ЗАДАНИЯ -
1. Перепишите без изменений кусок из текста о почте военных лет: начните с места, где стоят слова «В начале июля», и остановитесь после слов «страниц почтовой бумаги.».
2. Куда, по тексту о почте военных лет, комендант Москвы велел сдать голубей?
3. Продолжите текст о почте военных лет после его последнего предложения.

ТЕКСТ ДЛЯ ЧТЕНИЯ -
***
В начале июля был введен новый порядок работы почты. Согласно ему запрещалось «в письмах и телеграммах сообщать какие-либо сведения военного, экономического или политического характера, оглашение которых может нанести ущерб государству». Запрещалось переправлять по почте открытки с видами или наклейками фотографий, письма со шрифтом для слепых, кроссвордами, шахматными задачами и т. д. Запрещалось также употребление конвертов с подкладками (бумага была плохая, и конверты приходилось делать двойными), писать письма размером более четырех страниц почтовой бумаги.
Вскоре была введена военная цензура. Вся пересылаемая корреспонденция просматривалась и нежелательная для государства информация из них вычеркивалась, а то и вырезалась. Письма на фронт и с фронта посылались без конвертов и марок, их просто складывали треугольником. Это облегчало работу военной цензуры.
Коль скоро мы заговорили о почте, вспомним и о голубях. 19 декабря 1941 года, когда немцы находились от Москвы так близко, что не только голубь, но и воробей мог долететь, комендант Москвы приказал: «В целях недопущения использования враждебными элементами голубей, находящихся у частных лиц, приказываю в трехдневный срок сдать голубей в Управление милиции (ул. Петровка, 38). Лица, не сдавшие голубей, будут привлечены к ответственности по закону военного времени».
***
ДАННЫЕ -
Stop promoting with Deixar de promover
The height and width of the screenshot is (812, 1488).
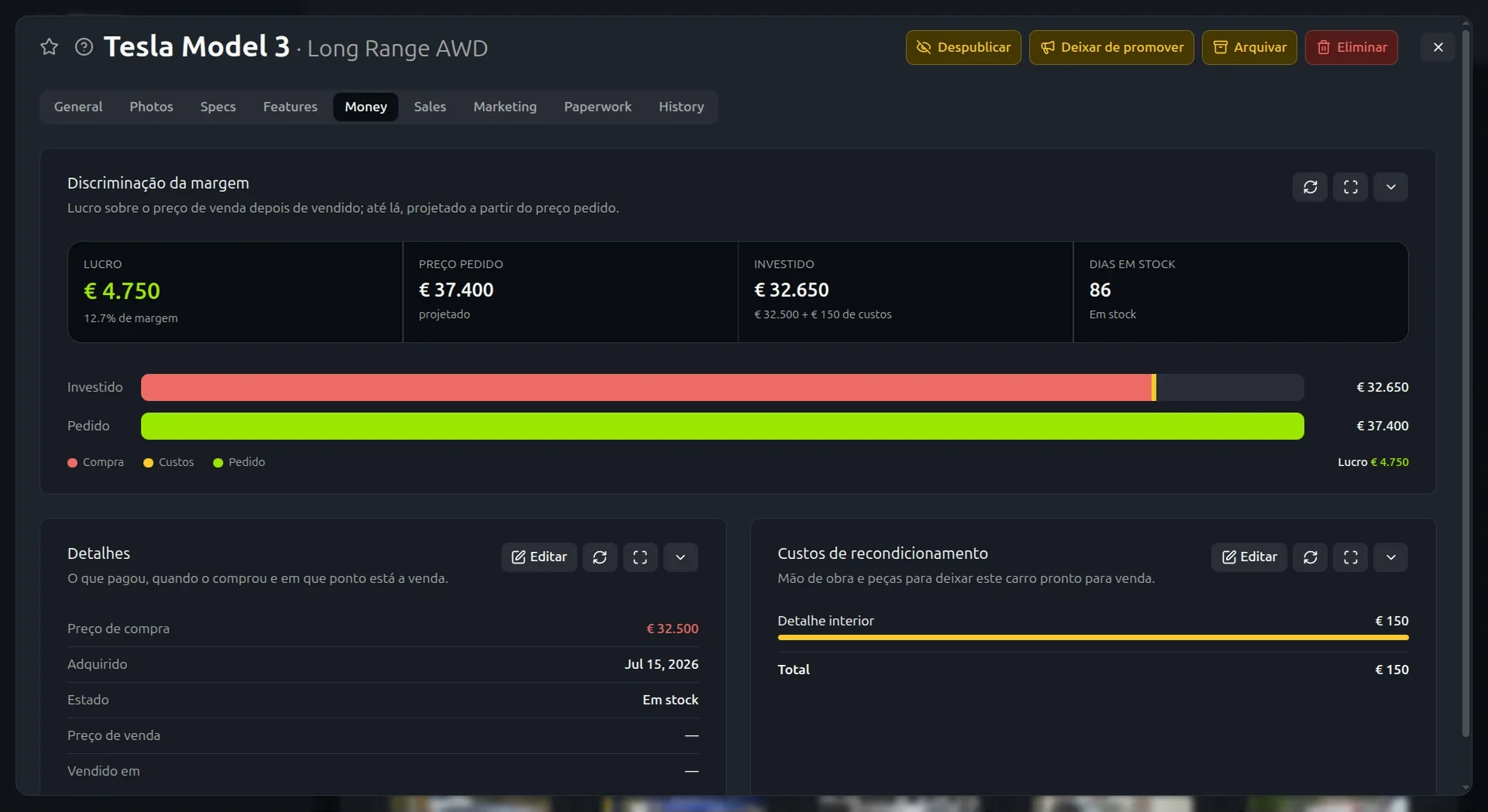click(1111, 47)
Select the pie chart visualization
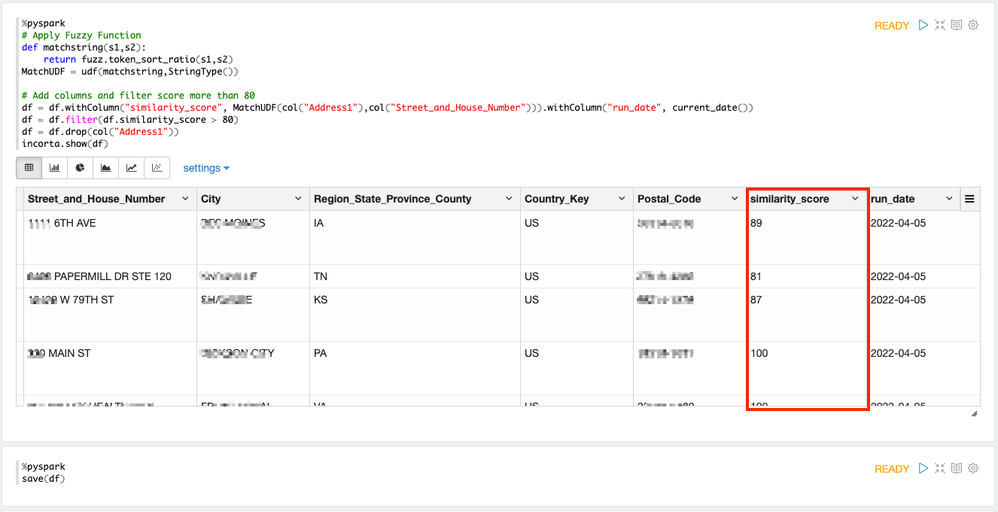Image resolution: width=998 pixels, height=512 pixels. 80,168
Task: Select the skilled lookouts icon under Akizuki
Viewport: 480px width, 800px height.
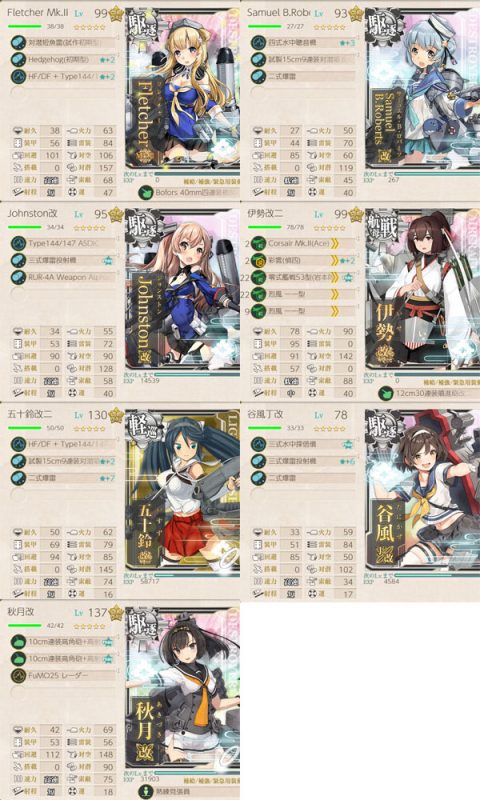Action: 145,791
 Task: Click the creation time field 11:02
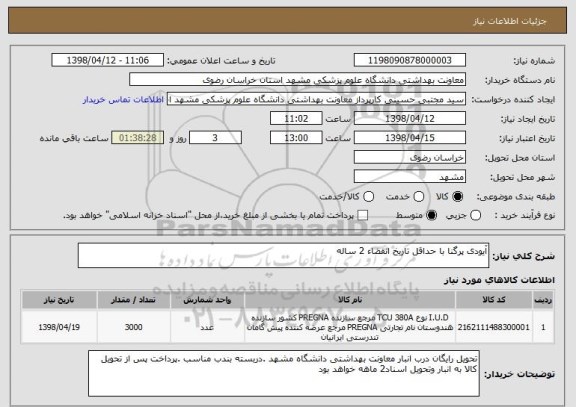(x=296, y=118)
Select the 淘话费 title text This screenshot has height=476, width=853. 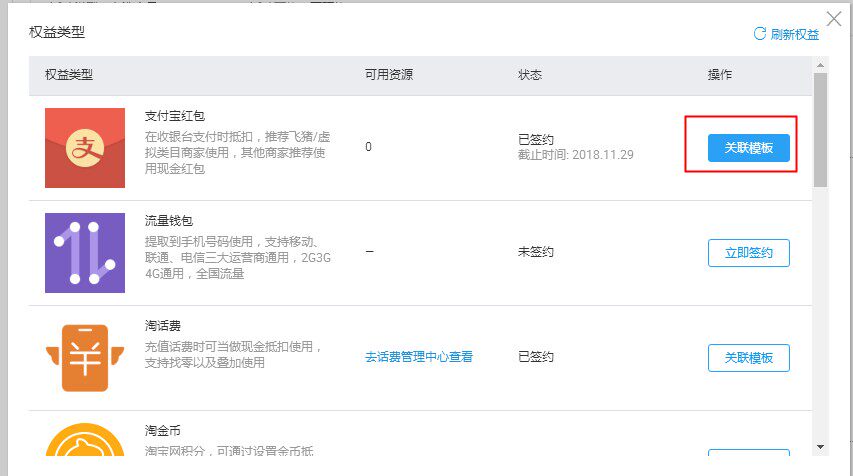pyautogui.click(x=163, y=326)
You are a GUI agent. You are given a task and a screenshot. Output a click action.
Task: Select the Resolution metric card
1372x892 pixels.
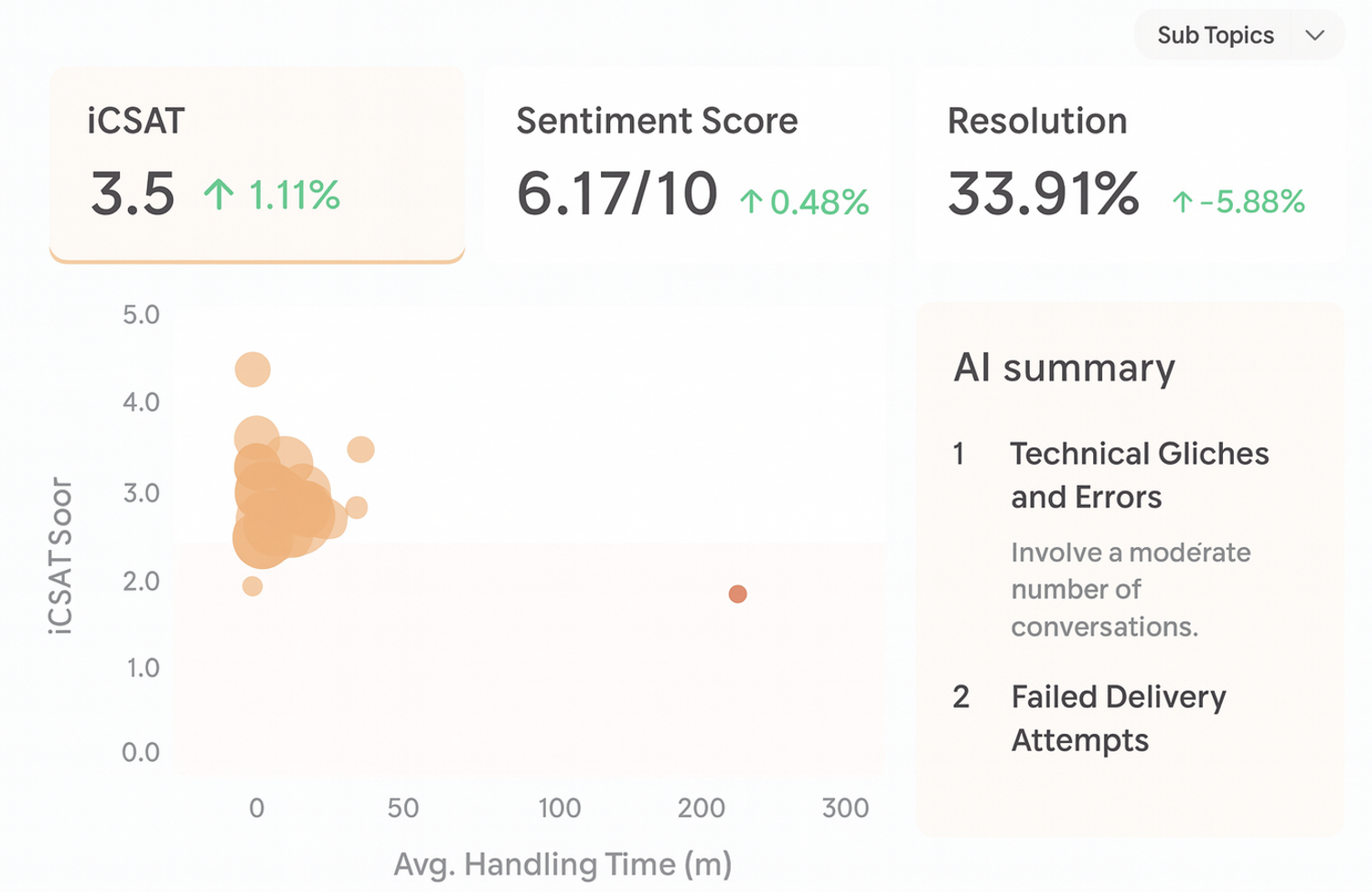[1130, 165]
***
ОТВЕТЫ -
1.
В начале июля был введен новый порядок работы почты. Согласно ему запрещалось «в письмах и телеграммах сообщать какие-либо сведения военного, экономического или политического характера, оглашение которых может нанести ущерб государству». Запрещалось переправлять по почте открытки с видами или наклейками фотографий, письма со шрифтом для слепых, кроссвордами, шахматными задачами и т. д. Запрещалось также употребление конвертов с подкладками (бумага была плохая, и конверты приходилось делать двойными), писать письма размером более четырех страниц почтовой бумаги.

2. В Управление милиции на улице Петровка, 38.

3.
Голубятники потянулись на Петровку. Говорили, что какой-то известный эстрадный артист принес туда пять каких-то белых птичек, которые летали хвостом вперед, но их у него не приняли. Брали на Петровке только почтовых голубей.
22 декабря прием голубей прекратился. Девать их, наверное, было некуда, да и как в этой спешке отличишь почтового голубя от обыкновенного чеграша?
Расставаться москвичам в те дни приходилось не только с голубями. 25 июня вышло постановление Совнаркома о сдаче населением радиоприемников и радиопередающих устройств. Непослушных ждала уголовная ответственность по статье 59-6 УК РСФСР.
Вообще, статья 59-6 Уголовного кодекса на первый взгляд выглядела довольно безобидно: «Отказ или уклонение в условиях военного времени от внесения налогов или от выполнения повинностей». Она могла повлечь за собой наказание в виде «не менее шести месяцев лишения свободы», если б не маленькое дополнение: «а при особо отягчающих обстоятельствах, вплоть до высшей меры социальной защиты – расстрела, с конфискацией имущества».
Уголовная ответственность вводилась и за неисполнение повинностей военного времени и, в частности, за уклонение от передачи автотранспорта для нужд фронта, за уклонение от уплаты налогов и, в том числе, специального военного налога, а также за уклонение от сдачи государству велосипедов, мотоциклов, радиоприемников и радиопередающих устройств и призматических биноклей. Все эти вещи были необходимы фронту.
Нарушение законов военного времени жестоко каралось. Евдокия Сумарокова, например, получила семь лет за то, что продавала соседям хлебные карточки своих детей и сожгла в печи мебель эвакуированных соседей, переданную ей на хранение.
Не пожалели и Зайцева, который, «проживая, – как писал трибунал в приговоре, – на территории, оккупированной немцами, на поле боя обирал убитых красноармейцев, забирая махорку, деньги, белье». Получил он за это шесть лет, и никто ему наказание не снизил.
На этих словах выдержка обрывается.